» WORK ITEM:
Could you set down exactly the lines that start at the one containing "You are a computer-use" and end at the final line of the material below?
[Start of Attachment]
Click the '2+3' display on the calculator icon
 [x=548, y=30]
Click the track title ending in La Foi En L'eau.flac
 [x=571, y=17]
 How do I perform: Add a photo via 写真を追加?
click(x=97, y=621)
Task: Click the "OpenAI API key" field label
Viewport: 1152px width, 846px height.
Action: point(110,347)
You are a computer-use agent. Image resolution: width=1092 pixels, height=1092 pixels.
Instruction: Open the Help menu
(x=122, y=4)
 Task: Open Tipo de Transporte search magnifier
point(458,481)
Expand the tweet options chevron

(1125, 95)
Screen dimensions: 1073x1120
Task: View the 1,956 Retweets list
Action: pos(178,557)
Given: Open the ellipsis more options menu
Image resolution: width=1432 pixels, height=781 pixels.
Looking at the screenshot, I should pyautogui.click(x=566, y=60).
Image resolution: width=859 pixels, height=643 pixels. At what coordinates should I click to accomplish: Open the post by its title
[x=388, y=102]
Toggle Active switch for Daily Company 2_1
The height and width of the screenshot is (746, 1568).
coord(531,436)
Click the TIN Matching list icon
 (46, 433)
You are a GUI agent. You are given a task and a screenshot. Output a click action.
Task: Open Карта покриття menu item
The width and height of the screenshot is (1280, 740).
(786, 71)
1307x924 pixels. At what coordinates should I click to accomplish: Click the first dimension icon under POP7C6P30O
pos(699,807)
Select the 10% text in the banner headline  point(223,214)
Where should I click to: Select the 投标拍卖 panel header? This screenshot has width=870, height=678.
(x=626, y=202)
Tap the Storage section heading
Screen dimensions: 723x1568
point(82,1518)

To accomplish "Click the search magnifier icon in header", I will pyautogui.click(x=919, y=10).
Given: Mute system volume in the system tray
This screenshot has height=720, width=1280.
[End of Attachment]
» WRITTEN RESPONSE:
You are a computer-use agent. Image resolution: width=1092 pixels, height=1092 pixels.
Instruction: Open the Help menu
(x=122, y=4)
 Task: Open Tipo de Transporte search magnifier
point(458,481)
Expand the tweet options chevron

(1125, 95)
Screen dimensions: 1073x1120
Task: View the 1,956 Retweets list
Action: pos(178,557)
Given: Open the ellipsis more options menu
Image resolution: width=1432 pixels, height=781 pixels.
Looking at the screenshot, I should pyautogui.click(x=566, y=60).
Image resolution: width=859 pixels, height=643 pixels. At what coordinates should I click to accomplish: Open the post by its title
[x=388, y=102]
Toggle Active switch for Daily Company 2_1
The height and width of the screenshot is (746, 1568).
coord(531,436)
Click the TIN Matching list icon
 (46, 433)
You are a GUI agent. You are given a task and a screenshot. Output a click action.
Task: Open Карта покриття menu item
The width and height of the screenshot is (1280, 740).
(786, 71)
1307x924 pixels. At what coordinates should I click to accomplish: Click the first dimension icon under POP7C6P30O
pos(699,807)
Select the 10% text in the banner headline  point(223,214)
Where should I click to: Select the 投标拍卖 panel header? This screenshot has width=870, height=678.
(x=626, y=202)
Tap the Storage section heading
Screen dimensions: 723x1568
point(82,1518)

To accomplish "Click the search magnifier icon in header", I will pyautogui.click(x=919, y=10).
Given: Mute system volume in the system tray
This screenshot has height=720, width=1280.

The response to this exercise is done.